German economy growth forecasts halved

German Economy’s Growth Projections Cut in Half

Germany’s economic outlook has taken a sharp turn due to the impact of rising energy costs. Federal Economy Minister Katherina Reiche, a member of the Christian Democratic Union (CDU), has revised her growth expectations significantly following the escalation of hostilities in the Persian Gulf. During a press briefing in Berlin, she acknowledged the challenges posed by the ongoing conflict, stating that the country’s expansion is now projected to reach just 0.5% this year.

The minister’s January report, which predicted a gradual economic rebound, is no longer valid. At the time, she anticipated a steady recovery after three years of stagnation, but the war has disrupted this trajectory. The Economy Ministry has outlined two possible scenarios: one where the Gulf conflict persists, blocking the Strait of Hormuz, and another where tensions ease, restoring normal trade flows. Reiche admitted that forecasting which path will dominate is uncertain.

“The conflict has economically set us back, and the situation remains highly unstable,” Reiche said.

Reiche highlighted that inflation is expected to climb to 2.8%, driven by surging expenses for fuel, oil, gas, and electricity. She warned that food prices will also increase, adding pressure on households. The minister emphasized that the Middle East war has created uncontrollable energy price shocks, which are now a major drag on the German economy.

Structural reforms to enhance corporate competitiveness are now more critical than ever, according to Reiche. “Our long-term growth potential is too low, and we must strengthen it,” she stated. The Economy Ministry’s analysis reveals that Germany’s potential growth rate, measured against its GDP, stands at only 0.5%. This, she argued, jeopardizes future economic stability.

Reiche criticized the SPD’s proposals, including a special tax on oil industry profits, calling them risky. “Such measures could push refineries out of Germany,” she said, contrasting her stance with Finance Minister Lars Klingbeil, who supports targeted interventions. She stressed that state aid must be funded through earned revenue, not just handed out without thought.

The European Commission echoed Reiche’s concerns, noting that Germany remains Europe’s weakest performer in growth.

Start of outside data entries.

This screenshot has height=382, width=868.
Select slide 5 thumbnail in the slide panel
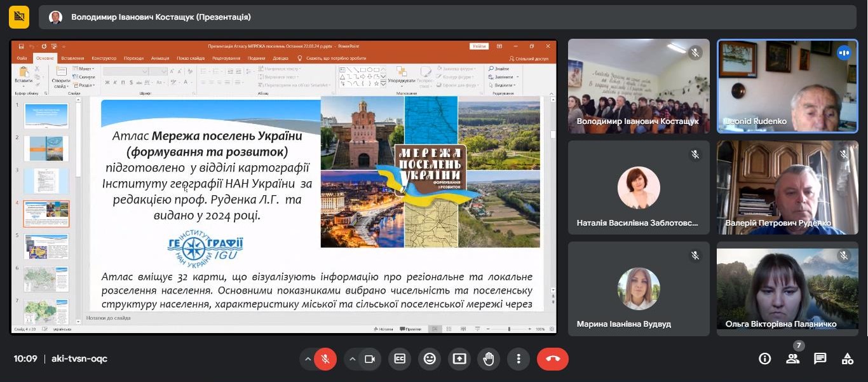[x=46, y=246]
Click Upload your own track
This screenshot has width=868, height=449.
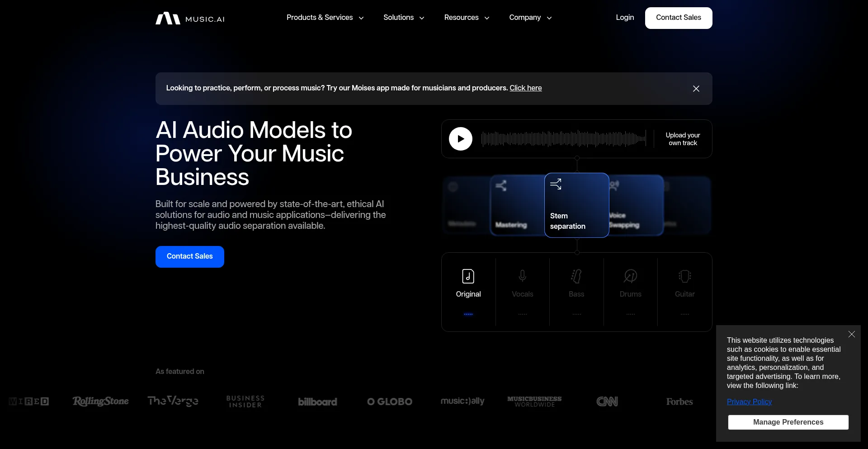[x=683, y=139]
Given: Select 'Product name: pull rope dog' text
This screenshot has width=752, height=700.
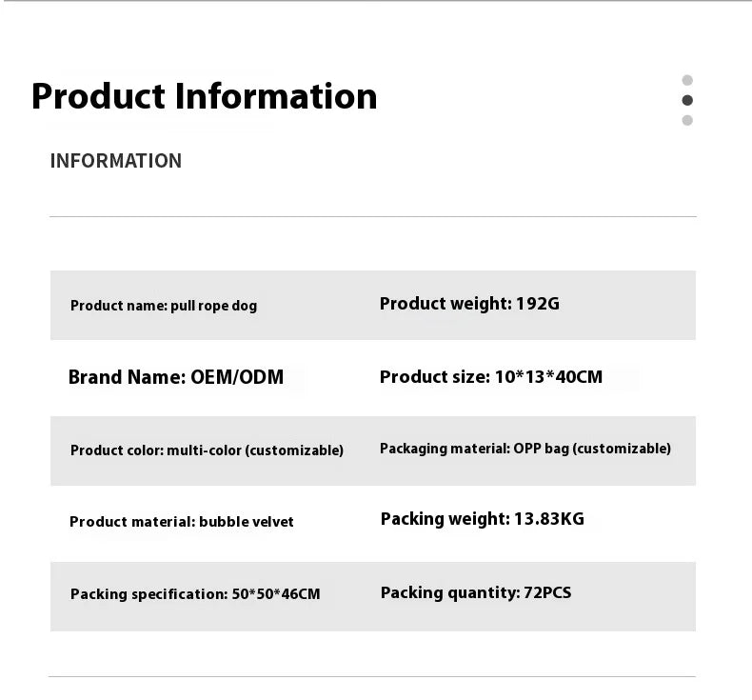Looking at the screenshot, I should (x=164, y=306).
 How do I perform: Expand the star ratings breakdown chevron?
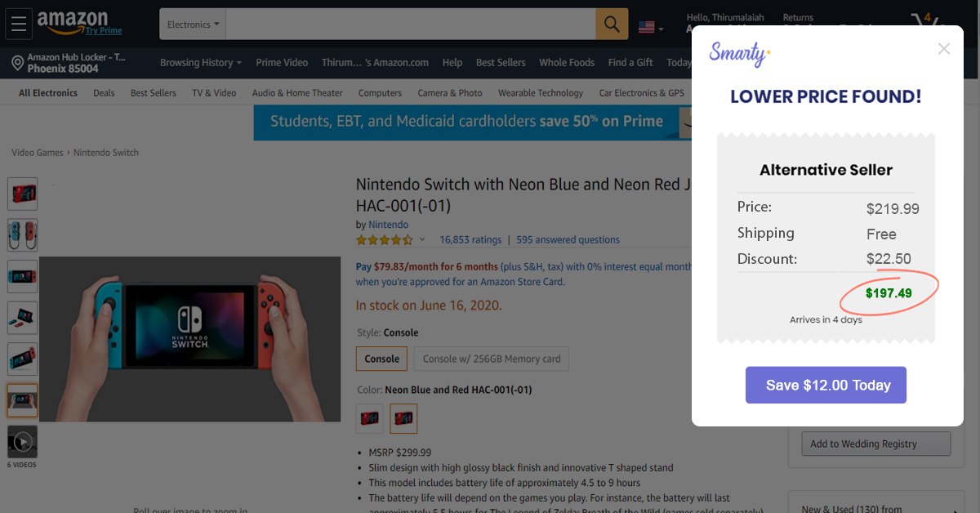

The bloc is also reviewing an EU-wide excess profits tax, a policy previously implemented during Russia’s invasion of Ukraine. Legal disputes over that tax, which generated €2.5 billion for Germany, are still unresolved in Luxembourg.

Earlier this spring, leading economic research institutions had already predicted a slowdown, aligning with Reiche’s updated forecast. Timo Wollmersheim of the Ifo Institute in Munich noted that government spending financed by debt is fueling minimal growth, but this strategy carries long-term risks. With energy costs climbing and global supply chains strained, Germany’s path to recovery grows more precarious.